The roads are winding and dark. The headlights are the only pools of light in the black world; no streetlights here, not even a little village with lit windows. Bloody hell, it’s only just gone eleven; you’d think it was four o’clock in the morning. It’s more than ninety minutes out of the city, but Darrell’s sent her good instructions. She finds the turn-off easily enough, drives down an unlit track, parks the car in front of another one of these spiky castles. All the windows are dark. No sign of life.
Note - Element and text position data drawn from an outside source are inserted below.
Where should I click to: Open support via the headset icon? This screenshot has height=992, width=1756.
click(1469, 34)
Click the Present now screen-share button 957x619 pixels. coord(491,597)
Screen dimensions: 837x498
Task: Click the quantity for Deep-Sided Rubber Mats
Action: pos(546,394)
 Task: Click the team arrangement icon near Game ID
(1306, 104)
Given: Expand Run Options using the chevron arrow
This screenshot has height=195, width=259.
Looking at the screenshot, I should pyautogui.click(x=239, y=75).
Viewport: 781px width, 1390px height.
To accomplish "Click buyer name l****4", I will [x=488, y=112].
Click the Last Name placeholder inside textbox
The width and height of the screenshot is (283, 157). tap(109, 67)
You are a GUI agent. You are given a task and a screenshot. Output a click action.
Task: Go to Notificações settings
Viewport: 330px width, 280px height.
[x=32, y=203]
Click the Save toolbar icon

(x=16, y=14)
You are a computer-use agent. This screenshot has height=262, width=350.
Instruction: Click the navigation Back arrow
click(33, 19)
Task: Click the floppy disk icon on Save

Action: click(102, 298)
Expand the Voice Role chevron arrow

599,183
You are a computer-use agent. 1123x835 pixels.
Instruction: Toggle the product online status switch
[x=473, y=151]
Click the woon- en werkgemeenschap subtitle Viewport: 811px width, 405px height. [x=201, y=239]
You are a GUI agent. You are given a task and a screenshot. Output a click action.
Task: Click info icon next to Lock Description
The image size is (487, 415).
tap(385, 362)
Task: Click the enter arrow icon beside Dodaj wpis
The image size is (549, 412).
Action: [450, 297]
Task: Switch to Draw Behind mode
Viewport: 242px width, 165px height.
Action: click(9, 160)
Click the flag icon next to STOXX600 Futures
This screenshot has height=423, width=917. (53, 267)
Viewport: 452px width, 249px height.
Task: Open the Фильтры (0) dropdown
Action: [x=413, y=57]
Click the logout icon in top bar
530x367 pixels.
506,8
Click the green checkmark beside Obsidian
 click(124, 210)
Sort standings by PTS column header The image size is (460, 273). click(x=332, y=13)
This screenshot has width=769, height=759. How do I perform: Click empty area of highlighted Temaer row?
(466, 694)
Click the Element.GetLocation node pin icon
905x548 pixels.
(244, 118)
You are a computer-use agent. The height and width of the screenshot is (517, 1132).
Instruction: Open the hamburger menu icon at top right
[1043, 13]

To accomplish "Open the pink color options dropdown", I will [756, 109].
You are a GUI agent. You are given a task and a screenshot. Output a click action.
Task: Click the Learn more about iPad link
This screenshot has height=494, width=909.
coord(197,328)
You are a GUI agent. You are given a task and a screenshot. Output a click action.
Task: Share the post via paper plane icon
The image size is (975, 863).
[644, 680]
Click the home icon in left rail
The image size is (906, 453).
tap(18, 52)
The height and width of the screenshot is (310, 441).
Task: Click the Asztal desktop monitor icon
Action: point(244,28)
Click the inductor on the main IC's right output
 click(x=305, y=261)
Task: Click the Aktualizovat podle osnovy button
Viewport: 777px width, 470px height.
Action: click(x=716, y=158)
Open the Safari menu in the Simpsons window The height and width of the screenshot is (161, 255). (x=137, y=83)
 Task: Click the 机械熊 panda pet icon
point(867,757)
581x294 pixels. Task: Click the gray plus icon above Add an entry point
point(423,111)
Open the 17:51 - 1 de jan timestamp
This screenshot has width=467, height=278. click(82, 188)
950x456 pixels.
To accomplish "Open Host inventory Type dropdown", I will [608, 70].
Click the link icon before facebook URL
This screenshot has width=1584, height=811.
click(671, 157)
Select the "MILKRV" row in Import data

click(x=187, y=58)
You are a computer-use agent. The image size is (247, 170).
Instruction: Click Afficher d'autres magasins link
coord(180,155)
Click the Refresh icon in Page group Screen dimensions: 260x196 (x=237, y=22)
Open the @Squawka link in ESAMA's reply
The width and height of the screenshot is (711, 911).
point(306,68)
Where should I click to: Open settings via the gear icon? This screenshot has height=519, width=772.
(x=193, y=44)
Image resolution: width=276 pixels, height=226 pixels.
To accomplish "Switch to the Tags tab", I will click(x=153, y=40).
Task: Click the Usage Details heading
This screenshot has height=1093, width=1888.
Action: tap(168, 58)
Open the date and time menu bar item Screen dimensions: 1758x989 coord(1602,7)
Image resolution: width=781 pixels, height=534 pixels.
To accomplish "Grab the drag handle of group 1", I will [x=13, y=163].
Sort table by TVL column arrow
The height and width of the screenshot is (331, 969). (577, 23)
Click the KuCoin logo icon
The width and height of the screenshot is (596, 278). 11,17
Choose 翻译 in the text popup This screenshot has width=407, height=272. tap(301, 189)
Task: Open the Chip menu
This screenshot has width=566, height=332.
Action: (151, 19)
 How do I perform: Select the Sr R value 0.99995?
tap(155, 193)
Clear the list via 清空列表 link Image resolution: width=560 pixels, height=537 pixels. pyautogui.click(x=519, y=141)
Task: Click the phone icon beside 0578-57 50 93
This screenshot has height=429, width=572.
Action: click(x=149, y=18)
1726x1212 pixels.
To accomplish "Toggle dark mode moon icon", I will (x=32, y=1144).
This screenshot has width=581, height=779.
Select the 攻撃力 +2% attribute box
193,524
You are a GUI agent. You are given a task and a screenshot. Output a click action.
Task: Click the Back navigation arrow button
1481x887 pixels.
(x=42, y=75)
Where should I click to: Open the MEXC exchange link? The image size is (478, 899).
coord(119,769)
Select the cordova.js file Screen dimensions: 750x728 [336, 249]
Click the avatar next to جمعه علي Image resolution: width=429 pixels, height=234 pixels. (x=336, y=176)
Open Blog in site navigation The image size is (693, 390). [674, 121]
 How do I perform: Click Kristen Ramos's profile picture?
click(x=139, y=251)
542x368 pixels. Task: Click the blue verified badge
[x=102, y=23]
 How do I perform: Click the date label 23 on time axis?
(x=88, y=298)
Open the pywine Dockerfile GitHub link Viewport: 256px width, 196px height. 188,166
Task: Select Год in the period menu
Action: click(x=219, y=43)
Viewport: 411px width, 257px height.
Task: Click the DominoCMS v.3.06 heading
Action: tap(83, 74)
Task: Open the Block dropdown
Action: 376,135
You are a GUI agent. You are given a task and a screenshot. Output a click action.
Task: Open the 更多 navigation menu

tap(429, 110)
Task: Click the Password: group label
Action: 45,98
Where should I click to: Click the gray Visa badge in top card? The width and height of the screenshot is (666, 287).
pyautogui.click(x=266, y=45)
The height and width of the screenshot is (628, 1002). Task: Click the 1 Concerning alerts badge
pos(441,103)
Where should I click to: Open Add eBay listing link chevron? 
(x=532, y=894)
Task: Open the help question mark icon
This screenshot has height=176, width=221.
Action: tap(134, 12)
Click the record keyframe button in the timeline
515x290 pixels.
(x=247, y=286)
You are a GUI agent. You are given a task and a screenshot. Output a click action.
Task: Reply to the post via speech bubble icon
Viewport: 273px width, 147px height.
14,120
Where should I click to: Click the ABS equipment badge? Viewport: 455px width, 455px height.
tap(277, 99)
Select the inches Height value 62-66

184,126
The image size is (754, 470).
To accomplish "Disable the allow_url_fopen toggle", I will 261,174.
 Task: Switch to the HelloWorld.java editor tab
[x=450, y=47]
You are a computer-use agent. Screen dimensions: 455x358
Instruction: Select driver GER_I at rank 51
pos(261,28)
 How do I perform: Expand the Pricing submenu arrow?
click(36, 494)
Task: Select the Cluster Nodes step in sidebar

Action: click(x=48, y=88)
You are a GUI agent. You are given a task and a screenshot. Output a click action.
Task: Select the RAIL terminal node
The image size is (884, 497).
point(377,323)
She looks at the message Darrell sent her. Green-painted door will be open. She makes a spark from her own palm to light her way, and there’s the green door, paint flaking off, at the side of the stable block.
She can smell formaldehyde. And antiseptic. Another corridor, and there’s a metal door with a round handle. Light is seeping in around the frame. Right. This is it. She’ll bloody tell them next time not to have a fucking meeting somewhere unlit in the middle of nowhere; she could have tripped over and broken her neck. She turns the handle. And there’s something weird, just enough to put a frown between her eyes. She can taste blood in the air. Blood and chemicals and there’s a feeling like … she tries to pin it down. It’s a feeling like there’s been a fight. Like there’s always just been a fight.
She opens the door. There’s a room lined with plastic, and there are tables and medical equipment, and she’s thinking that someone didn’t tell Darrell the whole story, and she has just enough time to be afraid when someone grabs her arms and someone else pulls a sack over her head.